Blanca Castellon’s slim Spanish and English chapbook, Cactus Body, is one I’ve returned to regularly this past year, thanks to New Zealand poet Roger Hickin’s eloquent translations. Castellon, from Nicaragua, manages in the eleven poems collected here to be both political and lyrical.  Mario Vargas Llosa has said that, in the western world, “to be a writer means, generally, first (and usually only) to assume a personal responsibility,” but that to be a writer, in at least some Latin American countries (Nicaragua makes his list), means “to assume a social responsibility.”

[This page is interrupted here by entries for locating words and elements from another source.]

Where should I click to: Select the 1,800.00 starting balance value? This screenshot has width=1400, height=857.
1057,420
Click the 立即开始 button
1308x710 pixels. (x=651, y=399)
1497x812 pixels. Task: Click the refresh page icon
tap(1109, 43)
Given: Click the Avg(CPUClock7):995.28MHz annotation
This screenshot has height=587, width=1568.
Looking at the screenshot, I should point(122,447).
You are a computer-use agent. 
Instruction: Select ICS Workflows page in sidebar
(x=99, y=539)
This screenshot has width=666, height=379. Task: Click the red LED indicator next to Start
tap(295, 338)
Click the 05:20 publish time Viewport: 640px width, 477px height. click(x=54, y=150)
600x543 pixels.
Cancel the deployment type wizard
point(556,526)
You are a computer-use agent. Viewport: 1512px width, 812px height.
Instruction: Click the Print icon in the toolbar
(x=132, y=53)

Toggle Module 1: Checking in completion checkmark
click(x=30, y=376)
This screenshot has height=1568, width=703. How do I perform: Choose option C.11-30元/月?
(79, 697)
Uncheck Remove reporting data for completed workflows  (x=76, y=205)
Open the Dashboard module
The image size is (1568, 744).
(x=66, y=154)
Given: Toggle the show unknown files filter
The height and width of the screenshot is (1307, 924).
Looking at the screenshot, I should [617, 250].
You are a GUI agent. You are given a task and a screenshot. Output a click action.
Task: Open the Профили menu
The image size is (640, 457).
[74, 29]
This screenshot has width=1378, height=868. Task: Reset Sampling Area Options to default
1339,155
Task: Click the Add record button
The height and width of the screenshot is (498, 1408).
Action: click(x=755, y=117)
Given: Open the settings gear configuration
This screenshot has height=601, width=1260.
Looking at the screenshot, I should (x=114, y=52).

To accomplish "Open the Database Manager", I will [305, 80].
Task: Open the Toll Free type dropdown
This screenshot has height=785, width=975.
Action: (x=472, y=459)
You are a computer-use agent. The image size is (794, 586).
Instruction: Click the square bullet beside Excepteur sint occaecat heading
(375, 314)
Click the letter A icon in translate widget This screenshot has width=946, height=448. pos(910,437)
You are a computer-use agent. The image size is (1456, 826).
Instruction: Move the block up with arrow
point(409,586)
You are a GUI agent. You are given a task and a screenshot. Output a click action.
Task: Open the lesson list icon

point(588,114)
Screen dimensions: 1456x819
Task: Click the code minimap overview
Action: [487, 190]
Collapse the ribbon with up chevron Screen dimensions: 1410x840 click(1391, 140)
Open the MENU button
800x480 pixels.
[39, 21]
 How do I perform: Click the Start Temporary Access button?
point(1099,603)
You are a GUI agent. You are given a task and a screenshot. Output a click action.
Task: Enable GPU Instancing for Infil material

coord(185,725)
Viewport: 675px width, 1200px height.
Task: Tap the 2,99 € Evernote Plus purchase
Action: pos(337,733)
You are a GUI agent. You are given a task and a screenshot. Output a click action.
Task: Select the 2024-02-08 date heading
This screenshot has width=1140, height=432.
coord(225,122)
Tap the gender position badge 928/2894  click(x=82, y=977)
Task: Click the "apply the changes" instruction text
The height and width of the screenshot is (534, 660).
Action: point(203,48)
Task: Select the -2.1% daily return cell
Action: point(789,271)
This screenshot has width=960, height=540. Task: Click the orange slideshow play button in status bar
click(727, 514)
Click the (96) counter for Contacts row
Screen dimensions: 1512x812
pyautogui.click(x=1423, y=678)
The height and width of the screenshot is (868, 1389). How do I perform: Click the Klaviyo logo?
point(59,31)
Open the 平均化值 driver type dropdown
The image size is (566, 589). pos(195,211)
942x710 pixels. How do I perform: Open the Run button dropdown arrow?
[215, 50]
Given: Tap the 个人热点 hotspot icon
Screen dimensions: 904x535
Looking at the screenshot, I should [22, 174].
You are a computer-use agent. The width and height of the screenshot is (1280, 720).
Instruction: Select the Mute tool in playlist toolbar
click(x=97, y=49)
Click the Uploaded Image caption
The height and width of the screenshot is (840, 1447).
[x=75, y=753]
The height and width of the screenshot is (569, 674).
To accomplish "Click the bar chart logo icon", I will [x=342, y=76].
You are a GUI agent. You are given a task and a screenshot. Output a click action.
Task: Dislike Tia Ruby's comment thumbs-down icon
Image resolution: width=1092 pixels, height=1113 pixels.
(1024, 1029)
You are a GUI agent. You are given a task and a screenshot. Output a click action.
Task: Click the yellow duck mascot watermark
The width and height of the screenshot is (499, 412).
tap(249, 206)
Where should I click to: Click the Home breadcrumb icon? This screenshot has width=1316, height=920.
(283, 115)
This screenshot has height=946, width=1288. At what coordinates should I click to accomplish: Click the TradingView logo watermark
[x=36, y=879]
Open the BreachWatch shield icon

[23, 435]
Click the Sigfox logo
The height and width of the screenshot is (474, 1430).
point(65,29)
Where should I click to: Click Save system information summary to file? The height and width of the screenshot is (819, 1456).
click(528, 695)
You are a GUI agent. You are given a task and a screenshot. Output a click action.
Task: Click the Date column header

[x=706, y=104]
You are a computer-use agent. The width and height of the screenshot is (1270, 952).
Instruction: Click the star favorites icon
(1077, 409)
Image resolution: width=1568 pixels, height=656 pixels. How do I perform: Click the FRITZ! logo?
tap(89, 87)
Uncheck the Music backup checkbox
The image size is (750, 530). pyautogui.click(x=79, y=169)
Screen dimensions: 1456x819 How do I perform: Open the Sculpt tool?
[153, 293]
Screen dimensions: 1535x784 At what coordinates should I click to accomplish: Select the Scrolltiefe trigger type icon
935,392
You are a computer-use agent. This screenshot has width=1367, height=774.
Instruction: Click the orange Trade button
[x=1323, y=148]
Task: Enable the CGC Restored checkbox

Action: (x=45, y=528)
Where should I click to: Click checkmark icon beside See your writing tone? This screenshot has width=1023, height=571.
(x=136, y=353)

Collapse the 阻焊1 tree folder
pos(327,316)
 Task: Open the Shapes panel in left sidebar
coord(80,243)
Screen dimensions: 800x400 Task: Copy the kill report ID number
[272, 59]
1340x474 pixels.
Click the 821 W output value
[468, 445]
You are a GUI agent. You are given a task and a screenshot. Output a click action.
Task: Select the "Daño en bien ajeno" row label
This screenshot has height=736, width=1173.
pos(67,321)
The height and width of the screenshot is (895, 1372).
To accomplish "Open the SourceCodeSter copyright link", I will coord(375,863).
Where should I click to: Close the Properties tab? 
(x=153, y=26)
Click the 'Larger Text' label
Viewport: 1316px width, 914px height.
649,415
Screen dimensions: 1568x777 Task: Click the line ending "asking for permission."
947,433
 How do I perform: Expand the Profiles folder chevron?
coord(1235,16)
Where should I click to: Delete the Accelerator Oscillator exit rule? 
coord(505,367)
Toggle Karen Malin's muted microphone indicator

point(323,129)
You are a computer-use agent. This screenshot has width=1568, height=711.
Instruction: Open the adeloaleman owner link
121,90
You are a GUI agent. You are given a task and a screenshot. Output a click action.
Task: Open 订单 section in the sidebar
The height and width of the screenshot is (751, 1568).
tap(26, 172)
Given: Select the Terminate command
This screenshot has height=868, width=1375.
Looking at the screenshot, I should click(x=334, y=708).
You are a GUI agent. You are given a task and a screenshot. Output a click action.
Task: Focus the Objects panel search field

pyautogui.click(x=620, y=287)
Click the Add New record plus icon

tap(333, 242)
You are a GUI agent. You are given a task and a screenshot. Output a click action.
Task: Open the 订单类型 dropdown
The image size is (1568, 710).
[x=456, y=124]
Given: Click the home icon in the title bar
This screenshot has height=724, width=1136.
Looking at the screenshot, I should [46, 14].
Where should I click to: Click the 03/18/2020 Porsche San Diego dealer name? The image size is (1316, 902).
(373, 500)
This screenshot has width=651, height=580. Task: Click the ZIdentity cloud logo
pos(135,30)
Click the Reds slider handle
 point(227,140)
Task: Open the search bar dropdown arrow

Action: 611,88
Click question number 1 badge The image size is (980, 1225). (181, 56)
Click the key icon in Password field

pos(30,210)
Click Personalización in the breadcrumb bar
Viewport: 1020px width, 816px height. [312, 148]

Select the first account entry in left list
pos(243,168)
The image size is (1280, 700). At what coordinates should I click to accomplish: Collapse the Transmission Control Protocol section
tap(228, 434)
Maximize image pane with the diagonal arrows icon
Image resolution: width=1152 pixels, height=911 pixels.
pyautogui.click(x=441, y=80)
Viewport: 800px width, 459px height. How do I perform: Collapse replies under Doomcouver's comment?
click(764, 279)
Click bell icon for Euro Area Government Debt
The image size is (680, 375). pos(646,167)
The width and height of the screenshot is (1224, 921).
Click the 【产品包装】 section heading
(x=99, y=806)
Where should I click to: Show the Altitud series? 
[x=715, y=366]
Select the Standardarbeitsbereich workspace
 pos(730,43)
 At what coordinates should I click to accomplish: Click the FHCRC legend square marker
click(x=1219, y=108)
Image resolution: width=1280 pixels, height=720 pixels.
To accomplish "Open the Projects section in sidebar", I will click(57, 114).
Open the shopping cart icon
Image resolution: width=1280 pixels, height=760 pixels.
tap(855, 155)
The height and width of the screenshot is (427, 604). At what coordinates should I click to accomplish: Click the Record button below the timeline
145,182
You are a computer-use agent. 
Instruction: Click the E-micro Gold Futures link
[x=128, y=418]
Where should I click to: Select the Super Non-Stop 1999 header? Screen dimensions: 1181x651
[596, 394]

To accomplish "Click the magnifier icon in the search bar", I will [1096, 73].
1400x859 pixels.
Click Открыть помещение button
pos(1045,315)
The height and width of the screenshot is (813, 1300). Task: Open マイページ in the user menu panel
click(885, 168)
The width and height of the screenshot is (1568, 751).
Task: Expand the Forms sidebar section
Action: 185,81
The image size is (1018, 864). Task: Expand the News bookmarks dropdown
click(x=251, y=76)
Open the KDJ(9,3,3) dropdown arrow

Blanca Castellon certainly gives us the personal in Cactus Body. In “From B. to B.” (with the parenthetic subtitle “When I lose myself ”), she writes a poem about herself addressed to herself. If someone at an open mic prefaced the reading of a poem with such a description, I’d head quickly for the doorway, but Castellon pulls it off, sounding neither narcissistic nor solipsistic.  Of her absent self, she says:

I guess you’ve used

your wings

and risen

to the clouds

you like so much

. . .

Blanca, come down

I need you

and a sudden breeze

brought tears to my eyes

One suspects it’s her muse she misses (“Dear Blanca / I haven’t seen you of late”) though the wistful rather than urgent tone suggests inspiration might soon return.

Inspiration comes up again in “Vademecum,” another delightfully personal meditation in which she identifies poetry as a calling without regard to place or time, and tells us that stereotypes of the poet should be ignored.

To be a poet

the main thing is to be a poet

no matter if you wear

a moth-eaten overcoat

a beret

an earring

or tails

to know by heart

the best route to take

to the great beyond

and back

This poem is not about calling out poseurs and poetasters; it celebrates a universal vocation, “be it dust in love / you breathe / or Marilyn Monroe you invoke.”

Yet Castellon does not fail to do her Latin American duty. “Outside Times Ten and One Within” is a political poem of 11 sections, which in Hickin’s terse translation evokes Juan Gelman’s poems about Argentina.  In Part IX, Castellon tells us:

The poor come back

to die in traps

there’s hunger

and a closed horizon

there’s dust

bones

and a welter of bodies

in a common sky.

Those last lines recall Gabriel Garcia Marquez’s discussion of how many people have died because of political tyranny in Central and South America.  The sense of menace here is amorphous and not identified with any one war, coup, or despot, but in Part IV she writes:

field on field

Of lamentation

there’s Washington

Iraq

Somalia

Haiti

Yet the volume does not end with the sense of defeat that Carlos Fuentes once identified as a distinctly Latin American affliction. In “Anonymous Tree,” her nature poet’s heart leaps up as she observes a tree which “beckons lovingly” and is “utterly green / and lush with mysteries.”  In “Sometimes However Earth Is Affectionate,” she seems to be writing about some imagined setting where the earth is fecund, friendly, and evocative of joy. There is no repression or imminent violent death in sight.

Appropriately, she concludes with a poem called “Birth.”  What’s being born is a poem whose “cactus body” she tells us, “stores water, for days of thirst.”  Castellon’s poems, thanks to Hickin, have been a source of sustenance for this reviewer, who hopes to keep drinking, and to hear from both of them again soon.